DATASET RECORDS:

--------------------

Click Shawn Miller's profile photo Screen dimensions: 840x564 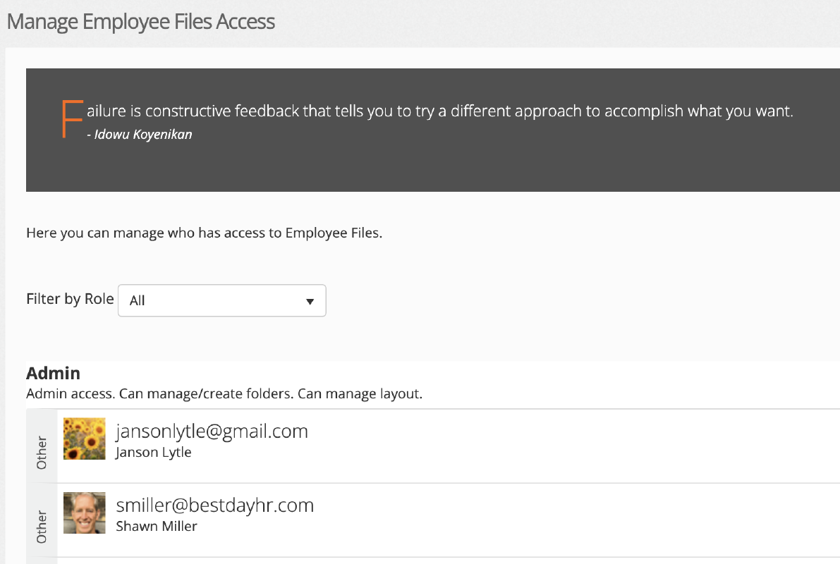click(84, 513)
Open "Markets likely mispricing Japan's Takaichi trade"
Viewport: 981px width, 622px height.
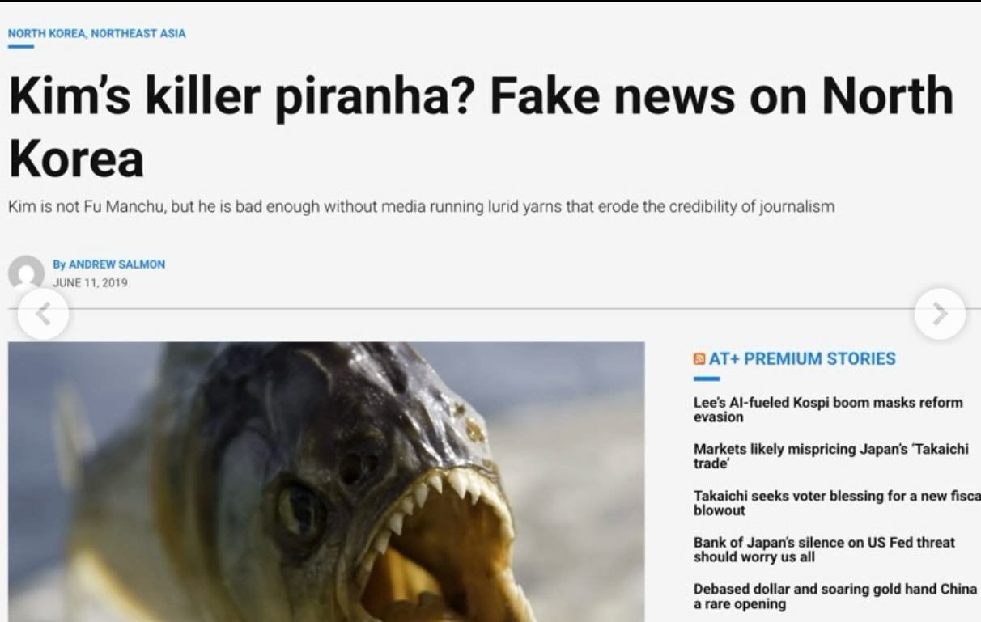(x=830, y=456)
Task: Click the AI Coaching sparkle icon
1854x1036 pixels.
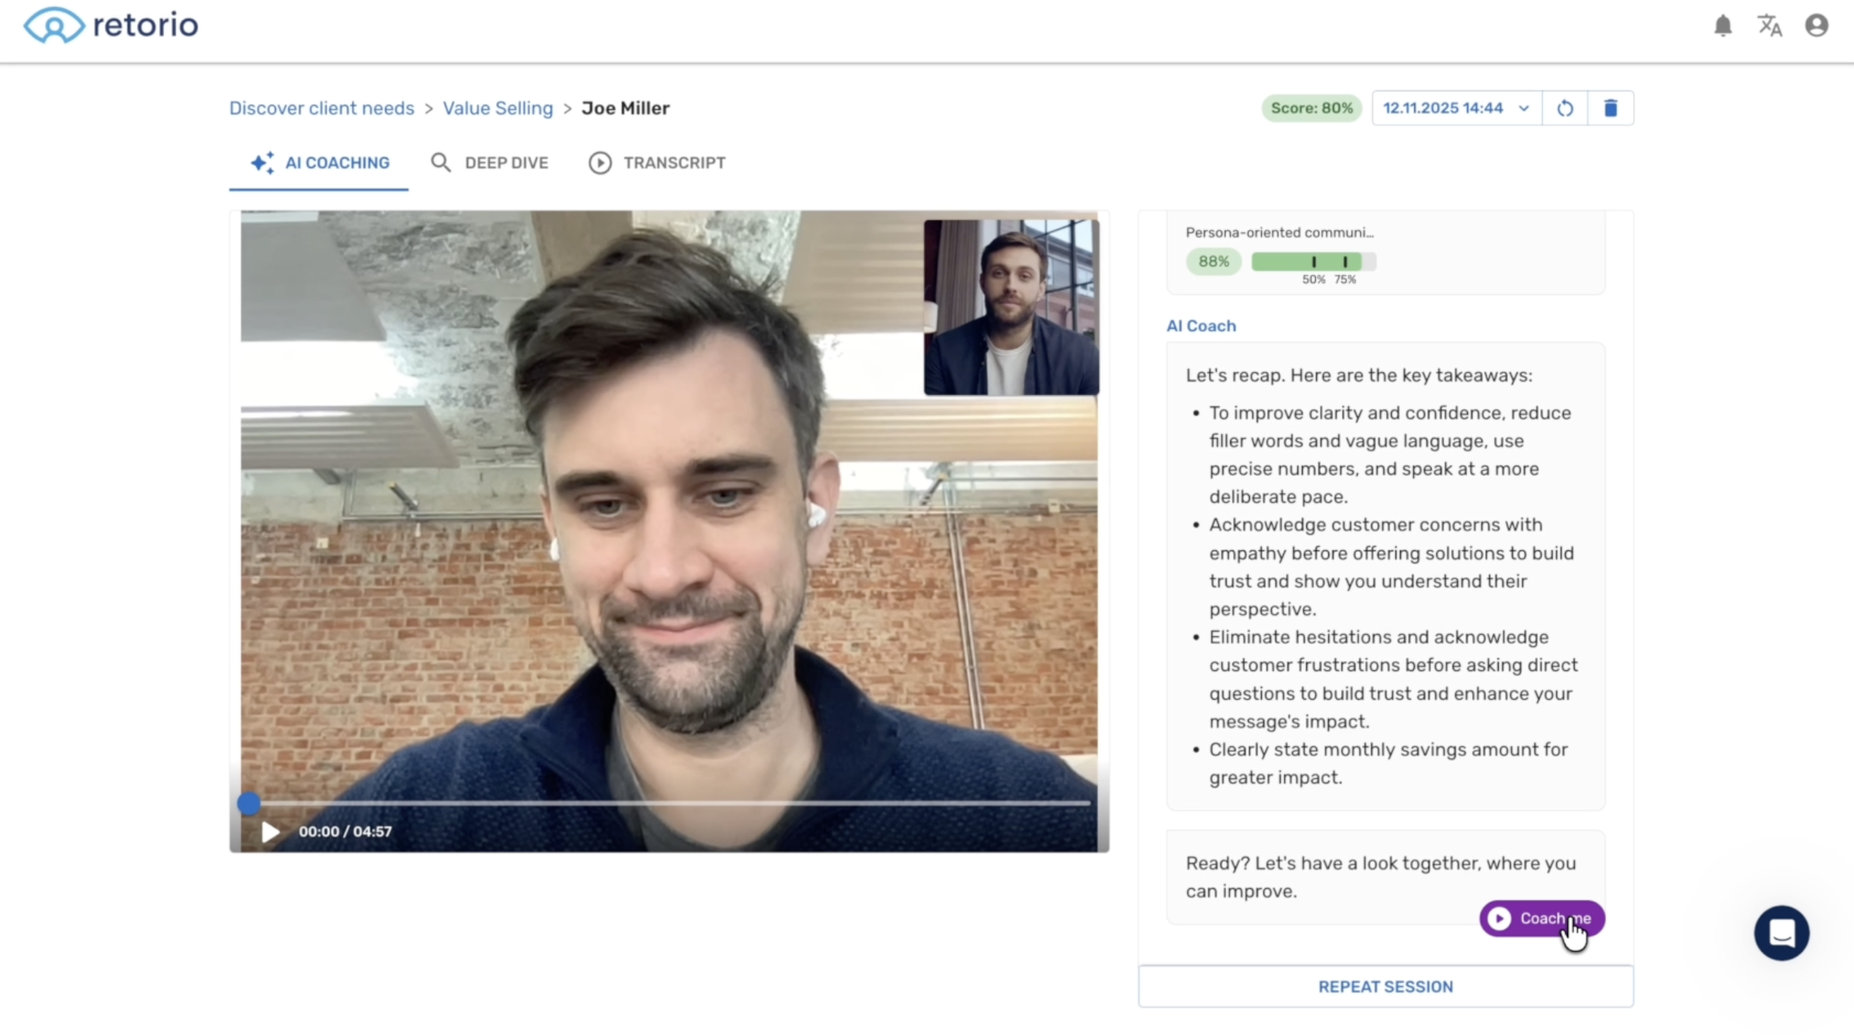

--------------------

TO DO: Return the records word for word, from the line containing "Task: Click the AI Coaching sparkle icon" through the end of the records, leaving out the pictures.

CORRECT ANSWER:
Task: Click the AI Coaching sparkle icon
1854x1036 pixels.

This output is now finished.